Troponin I (Tnl) is the subunit of the troponin complex that inhibits actomyosin ATPase activity. Three isoforms of Tnl have been described, a cardiac (cTnI) and two skeletal muscle [slow twitch (sTnI) and fast twitch (fTnI)] [1]. Each of the three Tnl isoforms is encoded by three different genes located on different chromosomes [2]. The skeletal isoforms show approximately 40% heterogeneity of primary sequence, while the cardiac isoform displays a similar degree of sequence heterogeneity compared to each skeletal isoform. Due to the presence of an additional 31 amino acids at the N-terminal region, cTnI (MW 24,000 Da) is uniquely different than either fTnI or sTnI (MW 19,800 Da). During human development, both sTnI and cTnI are expressed in the myocardium. At birth, however, only cTnI is expressed in the myocardium [3]. cTnI has been shown not to be expressed in any type of skeletal muscle, independent of developmental or disease stimuli [4]. Therefore, knowledge that cTnI is 100% tissue-specific for the myocardium makes it an excellent candidate to serve as a biochemical marker for detection of myocardial injury in serum.

cTnI has been shown to be a very sensitive and specific marker for acute myocardial infarction (AMI) 5, 6, 7, 8, 9. The early release kinetics for cTnI are similar to those of creatine kinase (CK) MB, in that it takes 4–8 h to increase above the upper reference limit. Thus, cTnI does not provide an earlier detection method for AMI than CK MB [10]. The initial cTnI rise is from the release of 3 to 6% cytoplasmic fraction of troponin in the cell following ischemic injury [8]. cTnI peaks between 14 and 36 h after onset of AMI and remains elevated for five to seven days after AMI. The mechanism for the lengthy time for elevations of cTnI is most likely due to the ongoing release of troponin from the 95 to 97% myofibril-bound fraction. The ongoing release and clearance thus gives the impression that cTnI has a long half-life. However, the true half-life of cTnI is less than 2 h [11]. Due to long time of increase of cTnI following onset of chest pain, it replaces lactate dehydrogenase (LD) isoenzymes for the detection of late-presenting AMI patients [11]. A recent study demonstrated that cTnI was more sensitive than the LD1/LD2 ratio (cutoffs of either 1.0 or 0.8) for the detection of MI up to seven days after admission [12]. The very low-to-undetectable cTnI values in serum from noncardiac-diseased and normal patients also permits the use of very low discrimination values compared to higher values of CK MB for the determination of myocardial injury. This is due to ongoing release of the small percentage of CK MB found in skeletal muscle 12, 13.

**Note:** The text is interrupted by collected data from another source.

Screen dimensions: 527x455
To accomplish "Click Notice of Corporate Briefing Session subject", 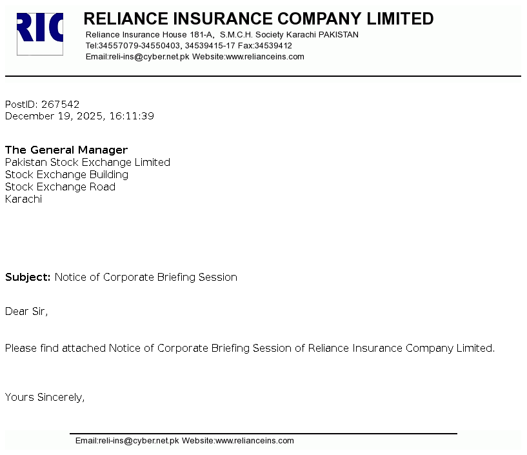I will click(146, 278).
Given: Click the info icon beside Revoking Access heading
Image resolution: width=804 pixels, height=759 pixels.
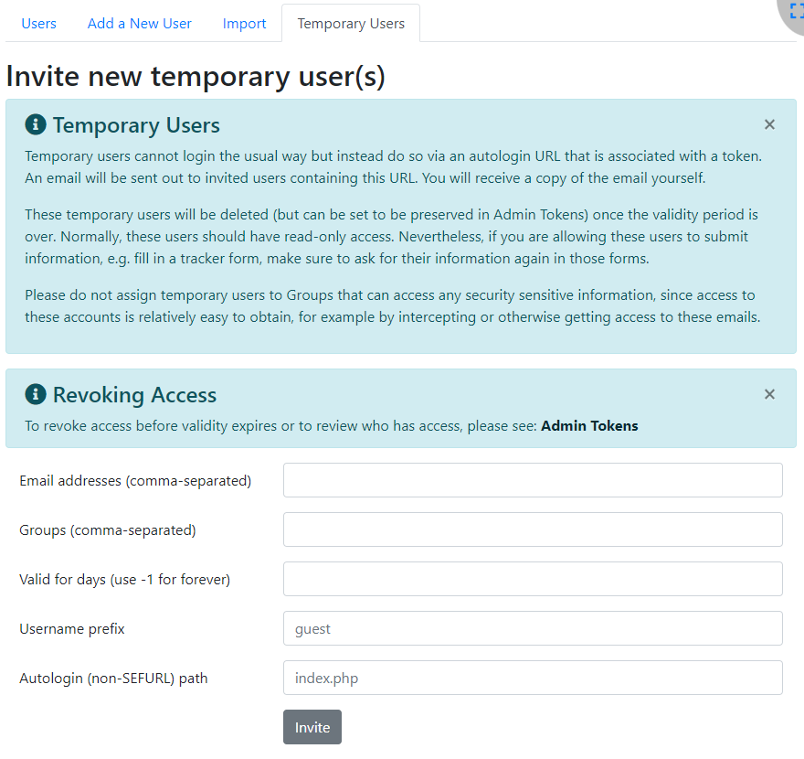Looking at the screenshot, I should pos(36,395).
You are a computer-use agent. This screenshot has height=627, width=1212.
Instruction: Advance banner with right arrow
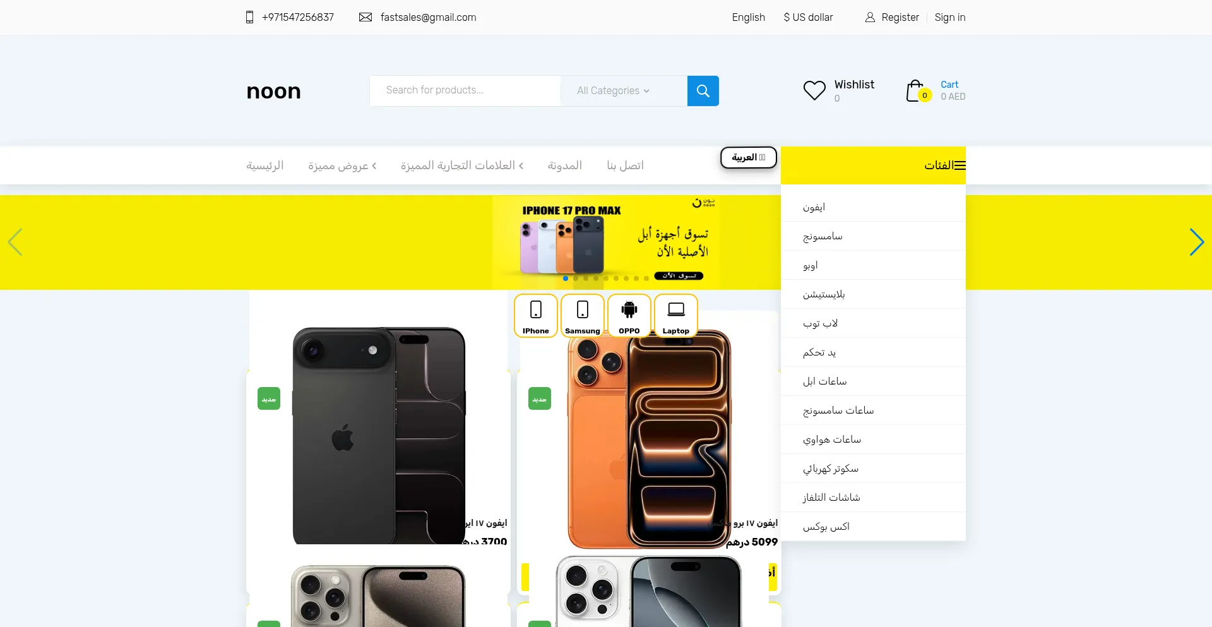click(1196, 242)
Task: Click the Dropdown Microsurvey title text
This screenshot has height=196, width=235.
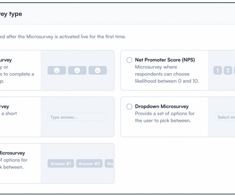Action: tap(162, 106)
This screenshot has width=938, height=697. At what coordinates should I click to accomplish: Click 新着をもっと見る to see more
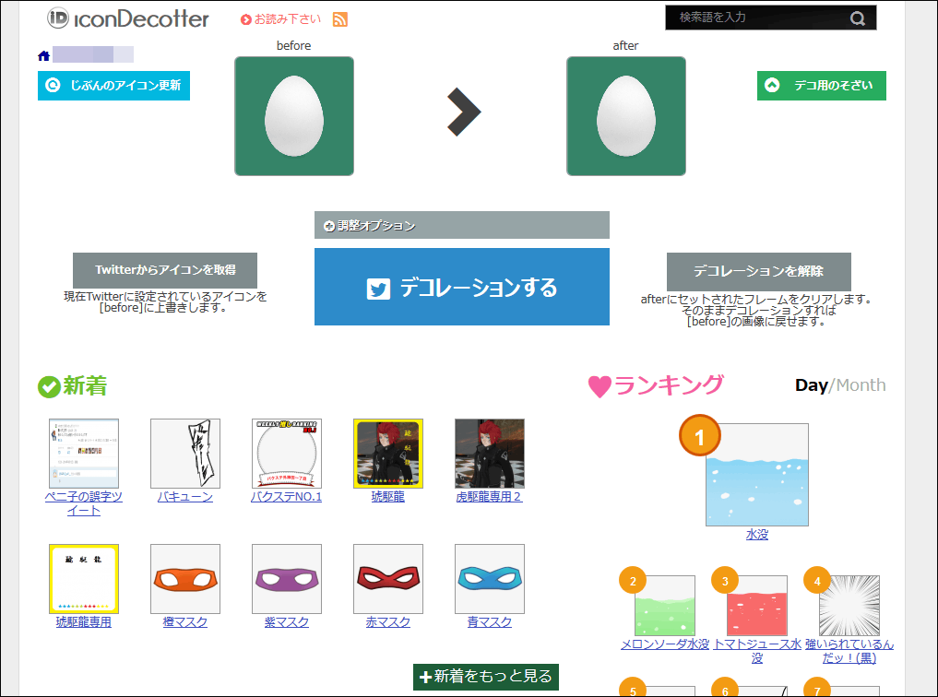pyautogui.click(x=485, y=677)
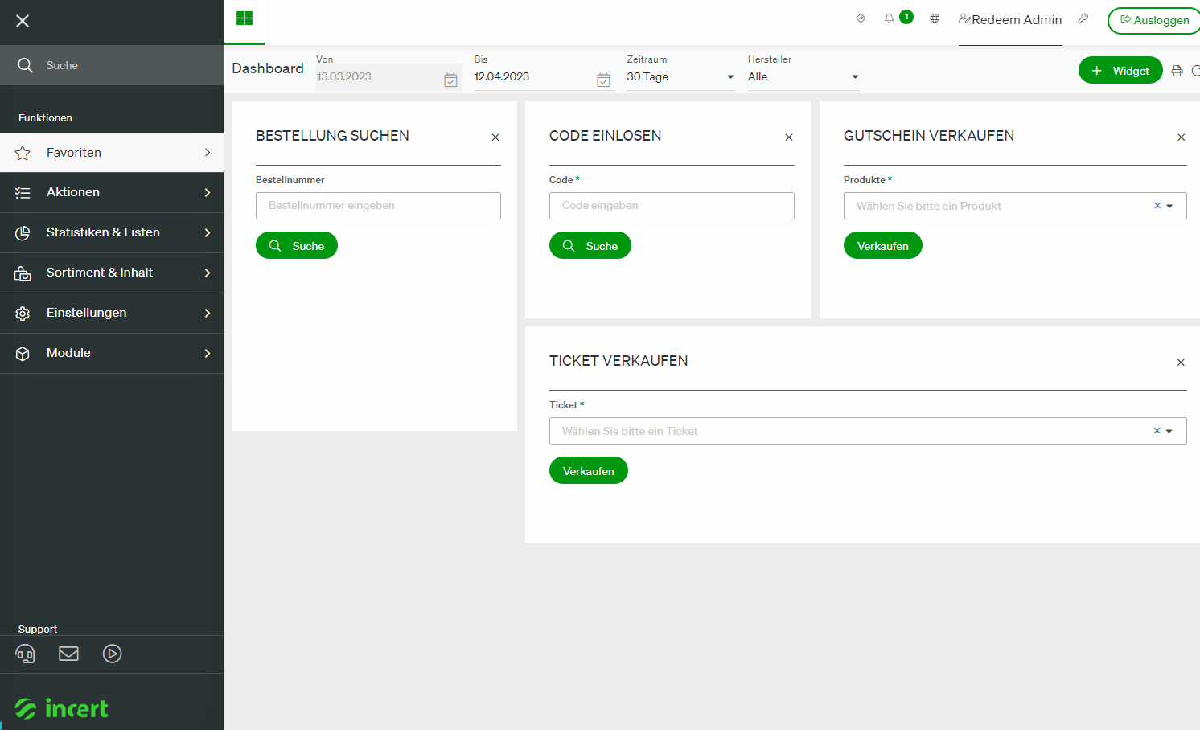Click the key icon near Redeem Admin
The width and height of the screenshot is (1200, 730).
click(x=1083, y=18)
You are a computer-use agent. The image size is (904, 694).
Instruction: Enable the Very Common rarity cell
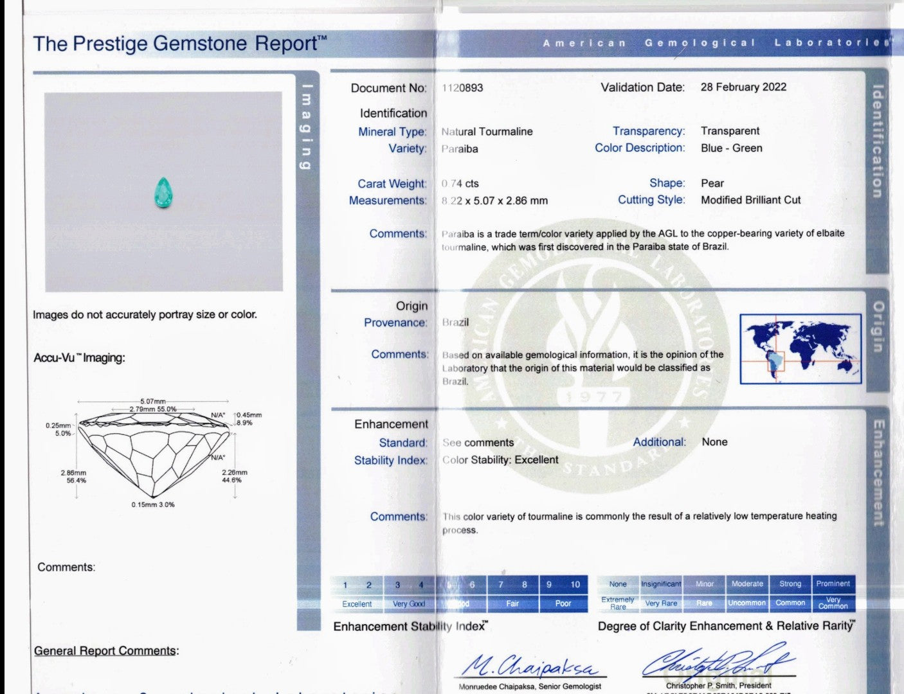coord(833,603)
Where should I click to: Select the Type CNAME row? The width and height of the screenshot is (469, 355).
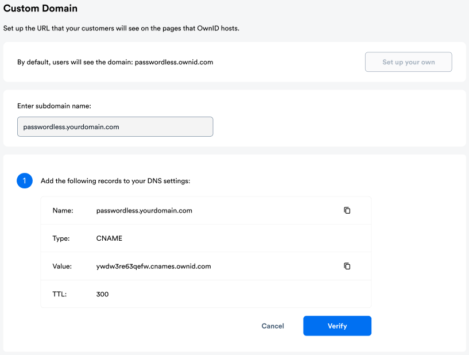pyautogui.click(x=206, y=238)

Numerous studies have determined the incidence of increased cTnI for the detection of cardiac injury in several patient groups that have often shown falsely increased CK MB concentrations. These have included patients with chest trauma [14], with cocaine-associated chest pain [15], and in the critically ill, intensive care patients [16], in renal disease [17]and in muscle trauma and disease patients [18]. Further reports have now described that analysis of cTnI has prognostic value in non-AMI patients. In patients with coronary syndromes, cTnI levels permit the early identification of patients with increased risk of cardiac events and death 19, 20.

Clinical studies have demonstrated a close relationship between the extent of injury to the myocardium (infarct size) following AMI and increased serum CK MB mass concentrations 21, 22. Similarly, significant correlations have been observed between CK MB estimated infarct sizing and left ventricular function determined by echocardiography [23]. Thus, the purpose of this study was to compare the increase in serum cTnI levels with CK MB mass for the assessment of left ventricular function determined by echocardiography following AMI. Furthermore, we examined the biological clearance of cTnI in serum following AMI.